Class GPUdbIngestor

class gpudb_ingestor.GPUdbIngestor(gpudb, table_name, record_type, batch_size, options=None, workers=None)[source]

Initializes the GPUdbIngestor instance.

Parameters

gpudb (GPUdb) –
The client handle through which the ingestion process is to be conducted.
table_name (str) –
The name of the table into which records will be ingested. Must be an existing table.
record_type (GPUdbRecordType) –
The type for the records which will be ingested; must match the type of the given table.
batch_size (int) –
The size of the queues; when any queue (one per worker rank of the database server) attains the given size, the queued records will be automatically flushed. Until then, those records will be held client-side and not actually ingested. (Unless flush() is called, of course.)
options (dict of str to str) –
Any insertion options to be passed onto the GPUdb server. Optional parameter.
workers (GPUdbWorkerList) –
Optional parameter. A list of GPUdb worker rank addresses.
get_gpudb()[source]

Return the instance of GPUdb client used by this ingestor.

get_table_name()[source]

Return the GPUdb table associated with this ingestor.

get_batch_size()[source]

Return the batch_size used for this ingestor.

get_options()[source]

Return the options used for this ingestor.

get_count_inserted()[source]

Return the number of records inserted thus far.

get_count_updated()[source]

Return the number of records updated thus far.

insert_record(record, record_encoding='binary')[source]

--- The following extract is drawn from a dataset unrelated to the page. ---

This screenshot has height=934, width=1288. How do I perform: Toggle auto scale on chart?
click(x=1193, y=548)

Queues a record for insertion into GPUdb. If the queue reaches the {@link #get_batch_size batch size}, all records in the queue will be inserted into GPUdb before the method returns. If an error occurs while inserting the records, the records will no longer be in the queue nor in GPUdb; catch {@link InsertionException} to get the list of records that were being inserted if needed (for example, to retry).

Parameters

record (GPUdbRecord, collections.OrderedDict) –
The record to insert.
record_encoding (str) –

The encoding to use for the insertion. Allowed values are:

  • ‘binary’
  • ‘json’

The default values is ‘binary’.

@throws InsertionException if an error occurs while inserting.

insert_records(records, record_encoding='binary')[source]

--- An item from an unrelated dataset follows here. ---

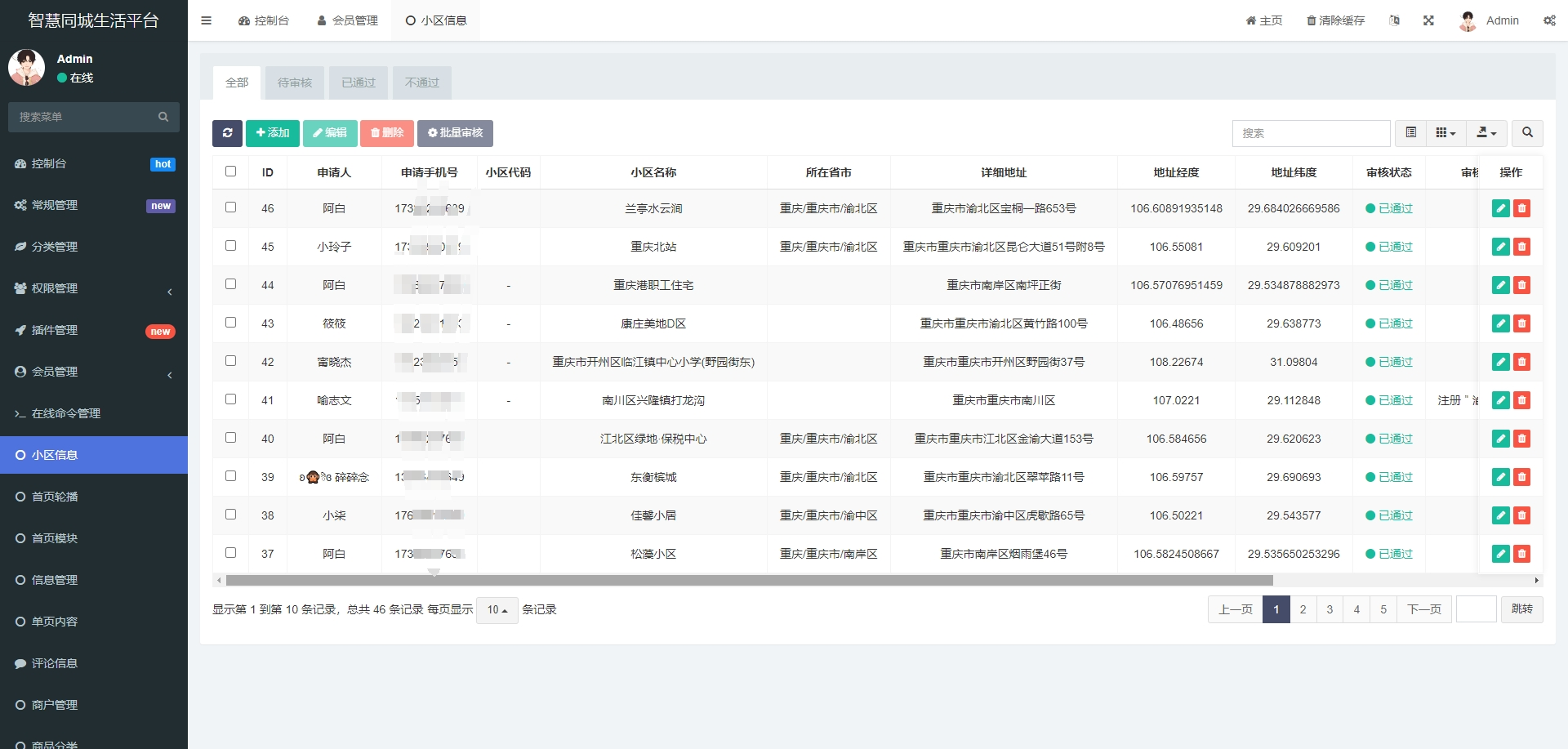
Task: Open the per-page records dropdown showing 10
Action: pyautogui.click(x=497, y=609)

Queues a list of records for insertion into GPUdb. If any queue reaches the {@link #get_batch_size batch size}, all records in that queue will be inserted into GPUdb before the method returns. If an error occurs while inserting the queued records, the records will no longer be in that queue nor in GPUdb; catch {@link InsertionException} to get the list of records that were being inserted (including any from the queue in question and any remaining in the list not yet queued) if needed (for example, to retry). Note that depending on the number of records, multiple calls to GPUdb may occur.

Parameters

records (GPUdbRecord, collections.OrderedDict) –
The records to insert

@throws InsertionException if an error occurs while inserting

flush()[source]

Ensures that any queued records are inserted into GPUdb. If an error occurs while inserting the records from any queue, the records will no longer be in that queue nor in GPUdb; catch {@link InsertException} to get the list of records that were being inserted if needed (for example, to retry). Other queues may also still contain unflushed records if this occurs.

@throws InsertException if an error occurs while inserting records.